Longeing your human can have many benefits. It helps them release extra energy before they get in the saddle and can be very useful when you want to get their human bucks out. It also is a great option for when your human has been confined in her or his stall longer than usual and needs extra exercise. The end result is an easier (and sometimes shorter) ride for you.
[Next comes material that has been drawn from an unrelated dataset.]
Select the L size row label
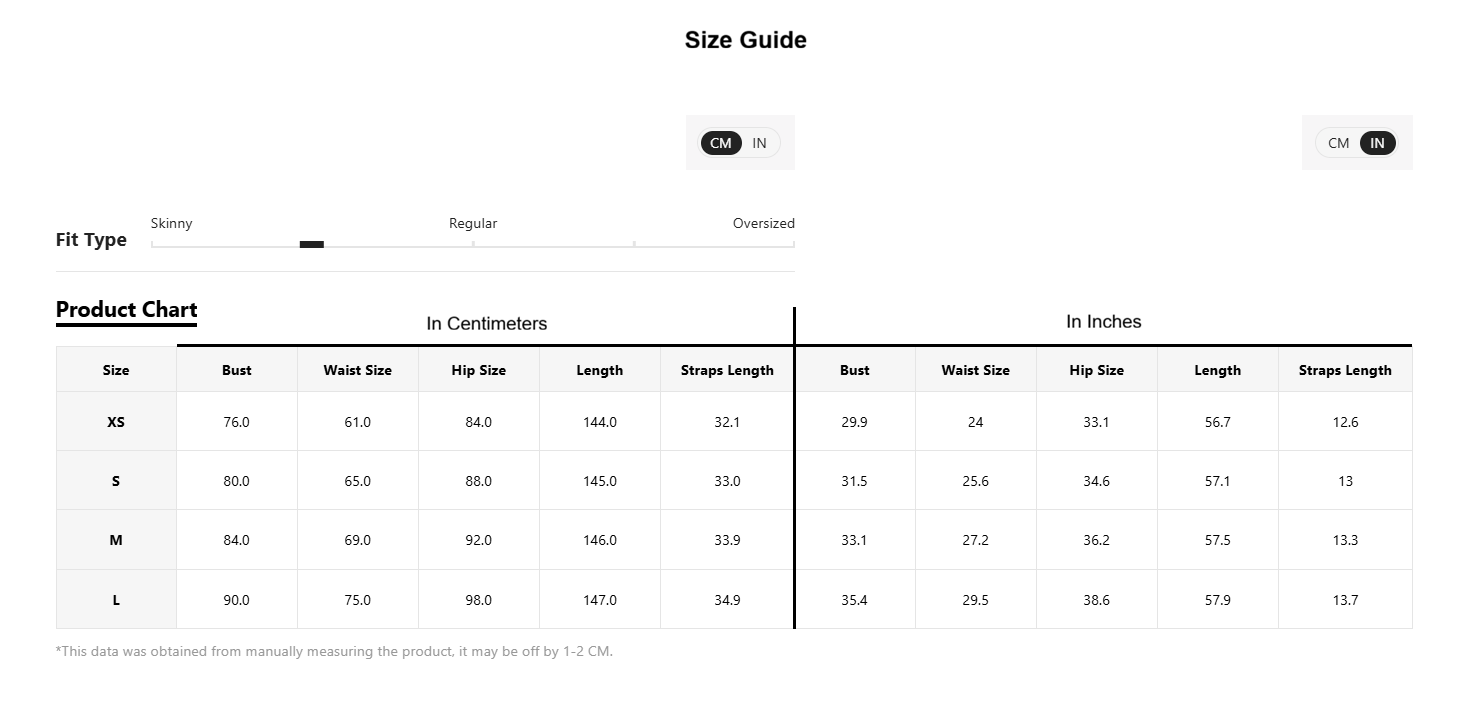The height and width of the screenshot is (703, 1473). click(x=116, y=600)
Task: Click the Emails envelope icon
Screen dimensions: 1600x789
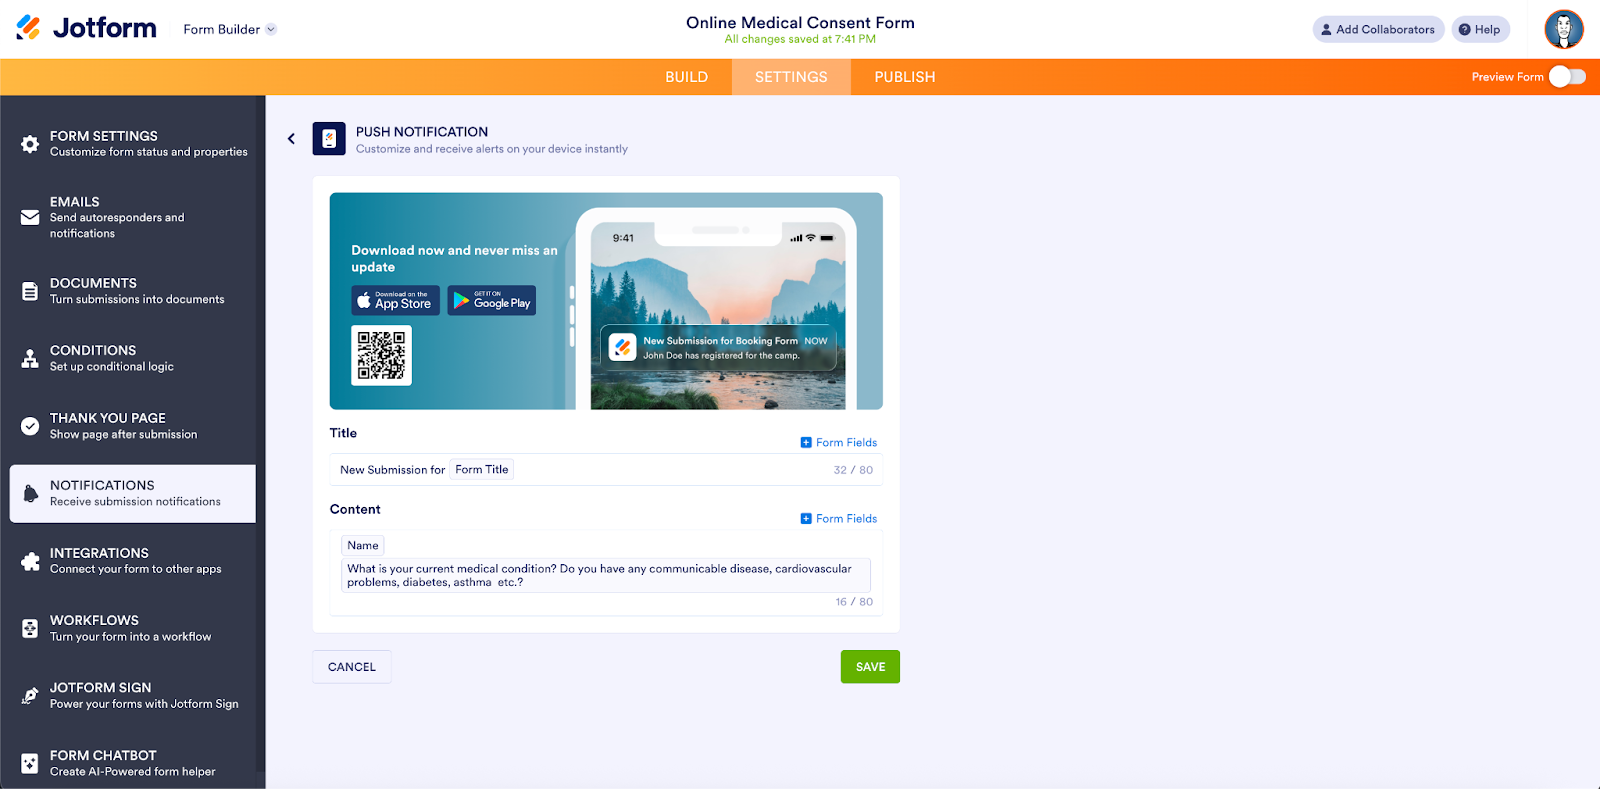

When you are not at your show or special event, it may not always be obvious when your human needs to be longed so I find it is a good technique to always eavesdrop on your human's conversation in the grooming stalls. It is easier than it sounds because generally humans are quite oblivious. Just stand there and act extremely disinterested and you should be fine. Especially listen for key words such as "project deadlines", "overtime", "I hate my boss", or "my mother-in-law is coming to visit". If any of these phrases are said it is in your best interest to immediately be overcome with imaginary ants in your pants. They will eventually grab the longe line and your work will already be 50% done. Disclaimer: If you see your human's trainer grab a helmet and chaps, immediately cease and desist. If your human IS the trainer you can stop reading this article as there is nothing I can do for you. You must have missed some key blog posts along the way.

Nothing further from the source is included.